WNBA playoff statistics
| Year | Team | GP | GS | MPG | FG% | 3P% | FT% | RPG | APG | SPG | BPG | TO | PPG |
|---|---|---|---|---|---|---|---|---|---|---|---|---|---|
| 2001 | Utah | 2 | 2 | 34.5 | 43.8 | 0.0 | 83.3 | 4.0 | 3.5 | 1.5 | 0.0 | 1.0 | 14.5 |
| 2002 | Utah | 5 | 5 | 37.2 | 44.6 | 20.0 | 67.6 | 4.4 | 2.6 | 2.0 | 0.0 | 4.0 | 14.8 |
| 2007 | San Antonio | 5 | 0 | 14.2 | 42.3 | 0.0 | 84.6 | 3.8 | 1.2 | 2.0 | 0.0 | 1.2 | 6.6 |
| 2008 | Los Angeles | 6 | 0 | 18.5 | 38.5 | 36.4 | 91.7 | 2.5 | 1.8 | 0.3 | 0.0 | 1.3 | 7.5 |
| 2009 | Los Angeles | 2 | 0 | 7.0 | 25.0 | 50.0 | 100.0 | 1.0 | 0.0 | 0.5 | 0.0 | 0.0 | 2.5 |
| 2010 | Los Angeles | 2 | 2 | 32.5 | 39.1 | 42.9 | 100.0 | 2.0 | 0.5 | 1.5 | 0.0 | 1.0 | 12.5 |
| 2011 | Phoenix | 4 | 0 | 12.3 | 36.4 | 50.0 | 100.0 | 1.5 | 0.8 | 0.5 | 0.3 | 1.0 | 5.8 |
| Career | 7 years, 3 teams | 26 | 9 | 21.7 | 40.9 | 33.3 | 80.7 | 2.9 | 1.6 | 1.2 | 0.0 | 1.6 | 9.0 |

===College===

NCAA statistics
| Year | Team | GP | Points | FG% | FT% | RPG | PPG |
| 1997-98 | LSU | 27 | 66 | 37.7% | 58.3% | 2.3 | 2.4 |
| 1998-99 | 30 | 368 | 46.3% | 66.3% | 5.2 | 12.3 |
| 1999-00 | 32 | 500 | 50.1% | 66.7% | 4.7 | 17.5 |
| 2000-01 | 31 | 654 | 51.5% | 73.9% | 5.1 | 21.1 |
| Career |  | 120 | 1648 | 48.9% | 69.7% | 4.4 | 13.7 |

==Personal life==
On January 13, 2006, the San Antonio Express-News reported that Ferdinand was expecting a baby in June, and was planning to return to the San Antonio Silver Stars by July 2006, after the WNBA All-Star Game.

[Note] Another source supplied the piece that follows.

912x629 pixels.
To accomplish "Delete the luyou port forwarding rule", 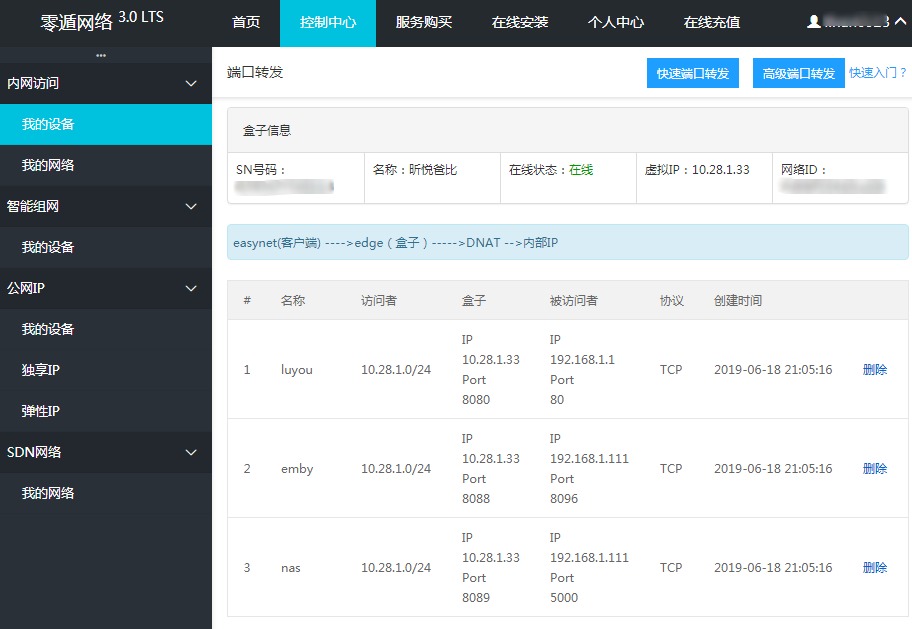I will [874, 369].
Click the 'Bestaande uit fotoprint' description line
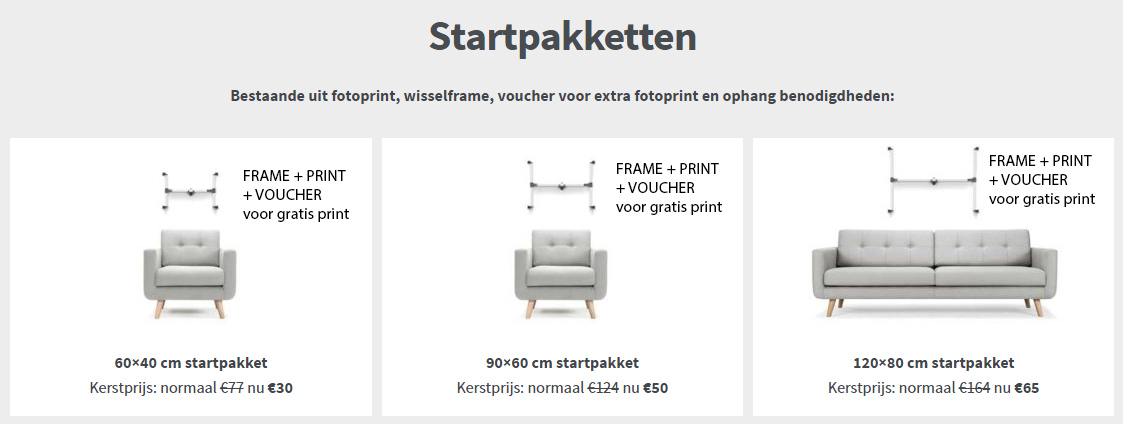Image resolution: width=1123 pixels, height=424 pixels. coord(562,97)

She and Cedrick Harris, a former player on the LSU Tigers baseball team and former baseball coach (2007–2009) at Antonian College Preparatory High School in San Antonio, met at Louisiana State University and were married on October 8, 2006.